So, here is an attempt to have a frank discussion about policy specifics rather than political bluster and spin.

The Conservatives have promised a taxable grant of $1,200 for each child under six, as well as 125,000 daycare spaces over the next five years through an annual $250 million Community Childcare Investment Program.

During the 2004 federal election campaign, the Liberals promised $5 billion to create 250,000 child care spaces by 2009. Subsequently, the 2006 campaign saw a commitment by Paul Martin for an additional $6 billion to finance the program through to 2015.

Liberal fine print

Now before we get to the inadequacy of the Conservative plan, we need to be honest and offer a reality check with regards to some of the Liberals past claims. The Martin campaign publicly estimated during the election that the plan would create 625,000 new child care spaces. But it is clear that the 250,000 spots will not be magically expanded by 350,000 as a result of a simple extension of the $1 billion per year until 2015. This is particularly evidenced when you examine how many total child care spaces currently exist in the country, a number that stood at a mere 600,000 in 2001 (providing a national access ratio of 1 in 8 children).

The best model of child care that this country has to offer parents is the one that has been established in Quebec. In 1997, Quebec introduced its own day care system, offering spaces at $5 a day. Demand quickly surpassed supply and the amount charged to parents was upped to $7 a day. As of 2001, Quebec had 235,000 spaces available, providing access for 1 in 5 children. If we do the basic math, a $7 a day program translates into a cost of $140 a month per child for care for the average 20-day work month. So in Quebec, the families of 1 out of every 5 children will be very pleased with the Conservative plan.

The rest of the country? Well, that equation isn't as easy to rationalize. Here are the monthly daycare costs in different regions across the country, as researched by Runzheimer International:

DAYCARE AVERAGE MONTHLY COSTS: Most Expensive Nationwide

Chatham (Ontario) $825.83
Ottawa $749.67
Toronto $722.88
Kitchener $651.67
London $640.00
Yellowknife $606.67

According to Statistics Canada findings from 2001, only about 47 percent of children are looked after by a parent in this country. The remaining 53 percent receive external forms of child care, including staying with relatives (1/3), receiving care from non-relatives in someone else's home (1/3), formal enrollment in a daycare centre (25 percent) and being taken care of by a babysitter (9 percent).

So in all fairness, only 13.5 percent of children would be targeted by the Liberal plan on daycare, even though that percentage would marginally increase as a result of new spaces being created.

Canada's bad report card

On the other hand, $1,200 per child means that formal daycare for most children across the country is still out of the question. To be honest, it likely wouldn't even cover the costs of adequate babysitting services.

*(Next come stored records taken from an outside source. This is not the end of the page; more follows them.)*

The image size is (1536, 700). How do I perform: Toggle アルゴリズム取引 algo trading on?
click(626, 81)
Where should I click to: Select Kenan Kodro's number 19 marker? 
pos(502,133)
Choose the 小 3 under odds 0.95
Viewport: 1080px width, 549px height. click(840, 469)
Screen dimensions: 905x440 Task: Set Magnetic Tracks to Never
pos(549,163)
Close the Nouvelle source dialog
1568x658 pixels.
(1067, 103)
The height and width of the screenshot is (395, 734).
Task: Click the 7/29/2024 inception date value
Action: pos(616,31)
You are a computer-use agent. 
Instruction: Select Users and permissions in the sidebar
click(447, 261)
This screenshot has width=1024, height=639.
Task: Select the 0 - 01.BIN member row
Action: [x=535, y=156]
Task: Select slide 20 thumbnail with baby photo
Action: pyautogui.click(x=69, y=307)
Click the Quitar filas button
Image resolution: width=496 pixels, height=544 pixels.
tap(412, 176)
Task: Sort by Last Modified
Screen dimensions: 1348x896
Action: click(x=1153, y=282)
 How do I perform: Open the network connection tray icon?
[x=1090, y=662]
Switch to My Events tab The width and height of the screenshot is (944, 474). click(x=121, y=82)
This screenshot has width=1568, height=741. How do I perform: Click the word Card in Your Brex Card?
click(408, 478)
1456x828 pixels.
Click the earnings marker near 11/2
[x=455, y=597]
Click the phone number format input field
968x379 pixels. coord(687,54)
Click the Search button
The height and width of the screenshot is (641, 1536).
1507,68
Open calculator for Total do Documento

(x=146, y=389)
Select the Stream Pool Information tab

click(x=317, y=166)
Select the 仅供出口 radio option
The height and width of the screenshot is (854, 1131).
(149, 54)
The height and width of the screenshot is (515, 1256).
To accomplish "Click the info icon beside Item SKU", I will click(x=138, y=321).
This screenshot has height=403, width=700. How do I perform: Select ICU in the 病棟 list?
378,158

In October 2004, the Organization for Economic Cooperation and Development released a report that described Canada's child care system as a chronically underfunded patchwork of programs with no overarching goals. It found that many centres were shabby and many workers were poorly trained. Staff turnover at many centres was very high.

The report also found a shortage of available, regulated child care spaces - enough for fewer than 20 percent of children aged six years and younger with working parents. In the U.K., 60 percent of children find regulated child care; in Belgium, 63 percent; in France, 69 percent; in Denmark, 78 percent.

What it would take

The truth of the matter is, this country is lagging far behind many other industrialized nations when it comes to child care. To meet OECD recommendations that Canada boost its child care spending to the OECD average of about 0.4 percent of the Gross Domestic Product, we would have to spend approximately $4 billion per year.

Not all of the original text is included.